(Entries taken from a collection)
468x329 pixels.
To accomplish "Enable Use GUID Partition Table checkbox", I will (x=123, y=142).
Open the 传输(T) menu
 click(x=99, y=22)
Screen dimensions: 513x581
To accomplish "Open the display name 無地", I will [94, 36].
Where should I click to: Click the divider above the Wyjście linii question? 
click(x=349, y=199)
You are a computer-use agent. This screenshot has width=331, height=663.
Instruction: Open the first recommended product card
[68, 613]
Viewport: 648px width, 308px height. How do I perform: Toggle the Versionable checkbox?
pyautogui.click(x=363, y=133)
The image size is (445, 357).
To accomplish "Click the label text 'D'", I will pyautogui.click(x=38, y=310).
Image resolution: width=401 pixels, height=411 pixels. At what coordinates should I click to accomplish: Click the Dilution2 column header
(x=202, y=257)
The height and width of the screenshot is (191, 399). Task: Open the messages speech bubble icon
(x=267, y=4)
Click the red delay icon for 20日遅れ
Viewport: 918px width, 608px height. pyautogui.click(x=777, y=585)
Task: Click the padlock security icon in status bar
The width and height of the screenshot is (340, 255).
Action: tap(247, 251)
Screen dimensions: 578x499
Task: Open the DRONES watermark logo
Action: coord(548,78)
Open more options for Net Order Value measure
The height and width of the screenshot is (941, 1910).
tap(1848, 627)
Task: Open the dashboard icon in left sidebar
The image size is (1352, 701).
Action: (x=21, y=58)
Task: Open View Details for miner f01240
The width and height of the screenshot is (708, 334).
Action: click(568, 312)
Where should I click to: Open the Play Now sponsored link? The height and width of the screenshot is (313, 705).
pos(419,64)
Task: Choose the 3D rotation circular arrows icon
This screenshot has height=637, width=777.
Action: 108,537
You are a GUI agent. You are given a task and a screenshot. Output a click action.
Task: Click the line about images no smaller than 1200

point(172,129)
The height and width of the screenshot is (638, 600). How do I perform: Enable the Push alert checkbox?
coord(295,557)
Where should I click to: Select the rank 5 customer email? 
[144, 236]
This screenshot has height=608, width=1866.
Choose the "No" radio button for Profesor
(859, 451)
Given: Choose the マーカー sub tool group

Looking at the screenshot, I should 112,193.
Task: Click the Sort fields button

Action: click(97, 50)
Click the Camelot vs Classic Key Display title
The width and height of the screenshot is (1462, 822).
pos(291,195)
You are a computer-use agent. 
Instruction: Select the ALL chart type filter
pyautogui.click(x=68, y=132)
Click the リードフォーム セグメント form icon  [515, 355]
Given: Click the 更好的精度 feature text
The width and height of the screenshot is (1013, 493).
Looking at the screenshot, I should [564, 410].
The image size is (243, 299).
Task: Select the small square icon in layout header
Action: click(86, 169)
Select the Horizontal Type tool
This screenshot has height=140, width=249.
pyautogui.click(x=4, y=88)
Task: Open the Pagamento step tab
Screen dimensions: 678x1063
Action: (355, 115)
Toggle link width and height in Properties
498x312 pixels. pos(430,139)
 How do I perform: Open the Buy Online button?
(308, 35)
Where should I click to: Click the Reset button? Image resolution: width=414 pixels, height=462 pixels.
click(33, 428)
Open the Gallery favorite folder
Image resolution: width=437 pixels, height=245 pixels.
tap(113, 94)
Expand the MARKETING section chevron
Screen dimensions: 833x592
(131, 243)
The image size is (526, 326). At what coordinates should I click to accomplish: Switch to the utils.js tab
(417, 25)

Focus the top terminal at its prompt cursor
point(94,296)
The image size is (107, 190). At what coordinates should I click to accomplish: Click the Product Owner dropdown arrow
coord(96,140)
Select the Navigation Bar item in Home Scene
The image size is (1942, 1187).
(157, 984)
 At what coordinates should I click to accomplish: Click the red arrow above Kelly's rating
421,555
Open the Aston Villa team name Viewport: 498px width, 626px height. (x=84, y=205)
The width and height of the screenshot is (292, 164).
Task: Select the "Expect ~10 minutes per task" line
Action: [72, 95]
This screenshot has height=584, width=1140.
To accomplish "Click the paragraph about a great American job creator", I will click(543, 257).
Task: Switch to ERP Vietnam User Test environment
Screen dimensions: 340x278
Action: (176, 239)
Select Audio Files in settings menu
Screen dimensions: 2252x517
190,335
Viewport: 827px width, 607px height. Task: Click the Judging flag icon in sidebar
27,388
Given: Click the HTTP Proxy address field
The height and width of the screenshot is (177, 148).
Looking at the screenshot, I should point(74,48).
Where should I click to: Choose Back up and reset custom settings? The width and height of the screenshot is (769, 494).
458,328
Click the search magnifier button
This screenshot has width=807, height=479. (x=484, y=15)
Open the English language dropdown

### Exercise requirements
Would you return, unchanged, the lines from the one containing "Viewport: 827px width, 607px" through the end of the entries?

### Expected answer
Viewport: 827px width, 607px height. Task: Click the Judging flag icon in sidebar
27,388
Given: Click the HTTP Proxy address field
The height and width of the screenshot is (177, 148).
Looking at the screenshot, I should point(74,48).
Where should I click to: Choose Back up and reset custom settings? The width and height of the screenshot is (769, 494).
458,328
Click the search magnifier button
This screenshot has width=807, height=479. (x=484, y=15)
Open the English language dropdown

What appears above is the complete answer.